Shifting a regulated corporation into a competitive entity in a capital-intensive industry costs a lot of money. Comsat has just requested a 2-for-1 stock split from the FCC. In its capitalization plan, it stated it would seek over $100 million a year for the next three years. "This company hasn't had a lot of experience raising money," says Crockett, "and that's what we're going to be doing a lot of."
So what is the key to this capital acquisition? It will be Comsat's cash cow. "We expect our jurisdictional business will more than double in the next five years," says Crockett. It is the robust health of the international market that gives Comsat the financial fuel for its domestic ambitions.
Most of Comsat's non-regulatory enterprises -- from SBS to the manufacturing side -- are money-losers. Comsat's future profits from the private sector depend on businesses that have yet to be proven.
However, the Intelsat cash cow is so generous that the risks seem worth it. Comsat thinks it could be a multibillion dollar company by the end of this decade.
But Comsat's cash cow could be turned into ground beef. "Comsat has been feeding undisturbed at the monopolist's trough for 20 years now," says Jonathan Miller, editor of Satellite Week, "and now the long knives are starting to be drawn."

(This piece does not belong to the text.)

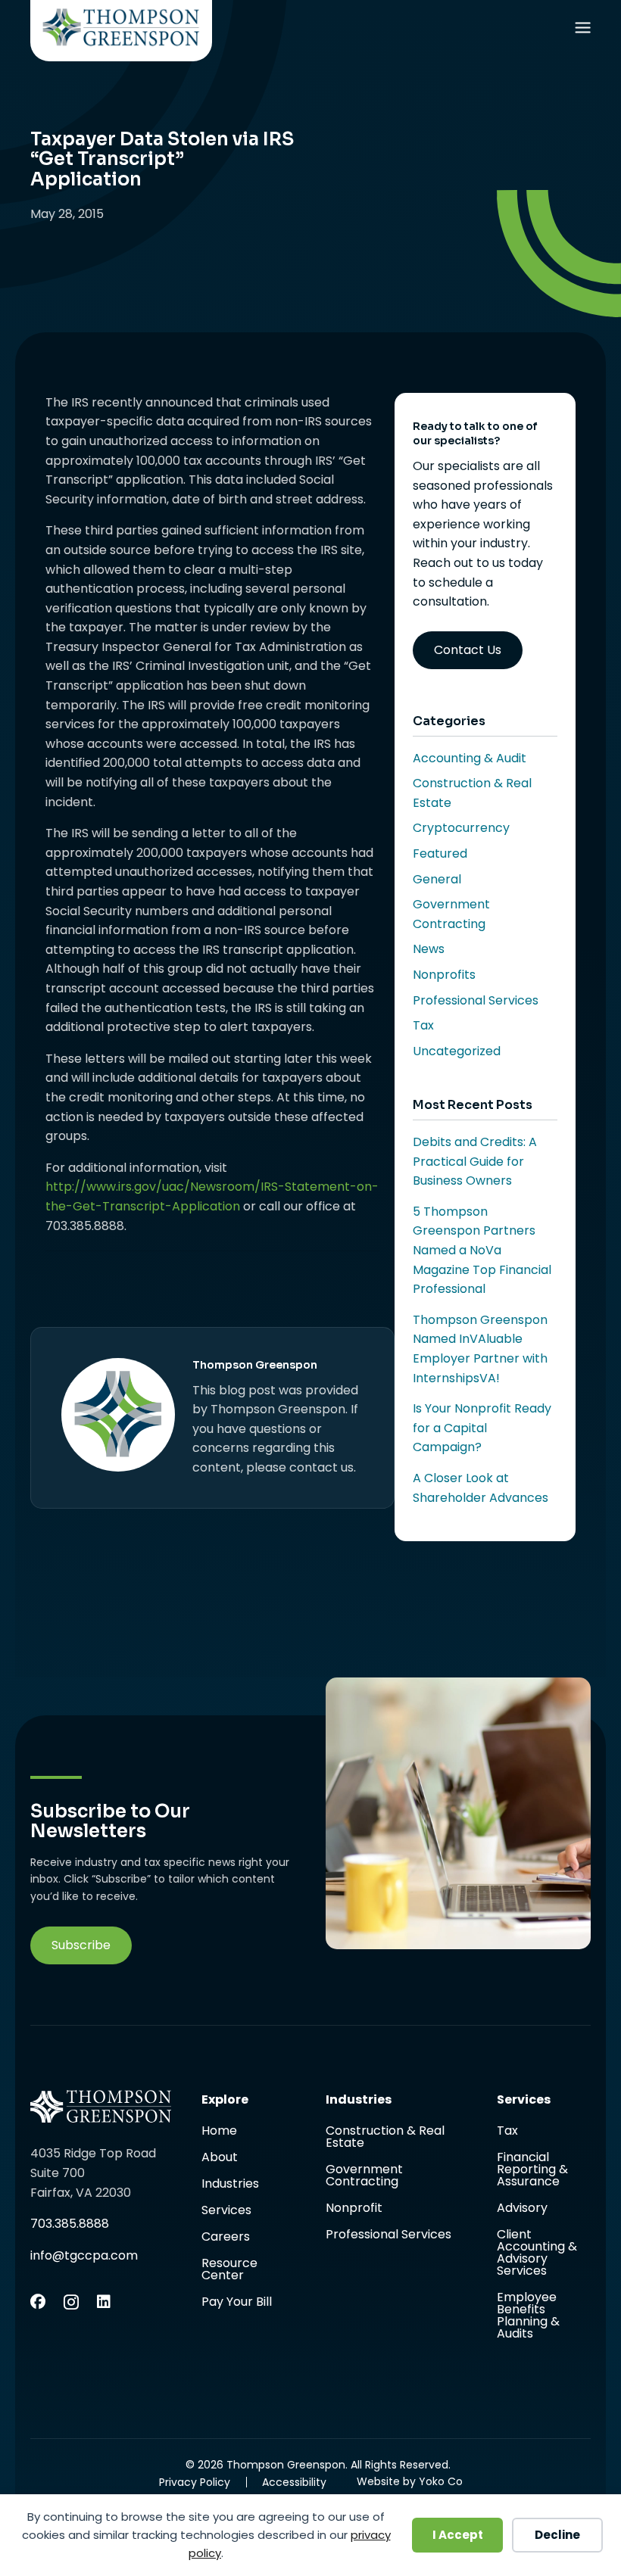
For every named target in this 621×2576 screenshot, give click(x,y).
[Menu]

In essence, the same kind of deregulatory philosophy that has spurred telecommunications competition domestically is beginning to be applied in the international sphere. "It is natural for what's going on in the domestic front to influence the international market as well," says the FCC's Demery. "There are signs that the international environment is changing."
Last year, the commission authorized Comsat to market directly to end users of Intelsat, thus transforming Comsat from a carrier's carrier into a carrier. By the same token, however, the commission is exploring the possibility of allowing carriers to bypass Comsat and hook into Intelsat directly. Moreover, the commission is currently considering an application for a satellite system that would offer communications services that might compete with Intelsat.

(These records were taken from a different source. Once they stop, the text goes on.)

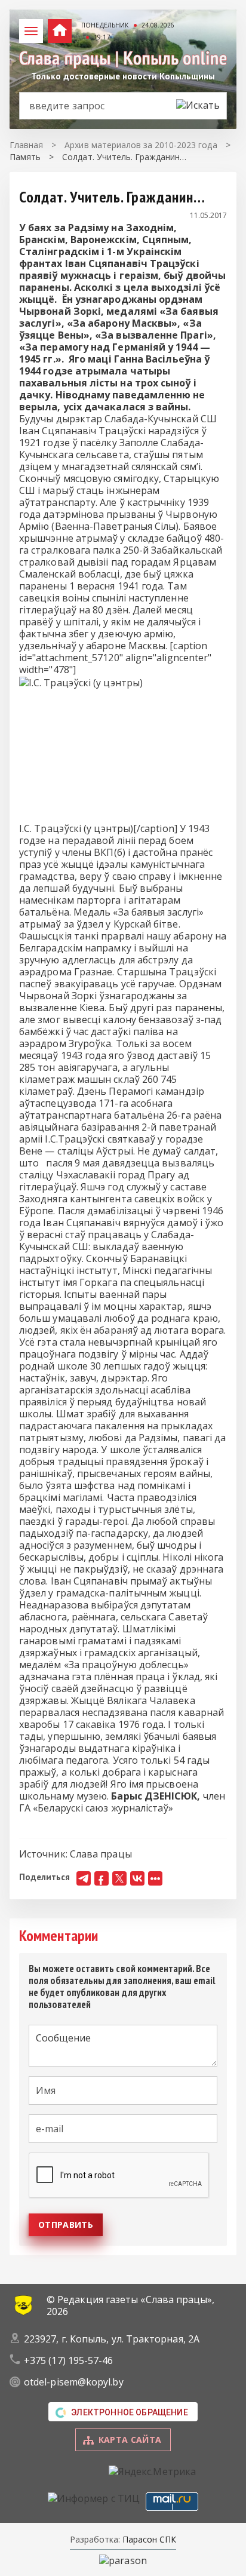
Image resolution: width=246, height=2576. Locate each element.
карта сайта (130, 2439)
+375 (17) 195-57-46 (68, 2360)
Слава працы (101, 1853)
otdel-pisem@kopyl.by (74, 2381)
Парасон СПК (148, 2539)
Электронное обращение (129, 2412)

The existence of a fiber-optic transatlantic cable capable of carrying thousands of data streams and telephone calls could compete directly with satellite communications and diminish Intelsat's and Comsat's appeal. But, says the FCC's Demery, "It's difficult to think of a major competitor to Intelsat in the next five years."
While no one is seriously forecasting the demise of either Comsat or Intelsat, few people predicted the break-up of AT&T.
Comsat is in the midst of an intriguing transformation: it is acquiring new people, new funds, new businesses. At the other end, the international monopoly that finances this entrepreneurial zeal may soon be threatened by the same deregulatory forces that revolutionized domestic telecommunications.
Whether an established organization can learn new tricks remains to be seen; whether a regulated corporation will have to do battle on both fronts seems inevitable.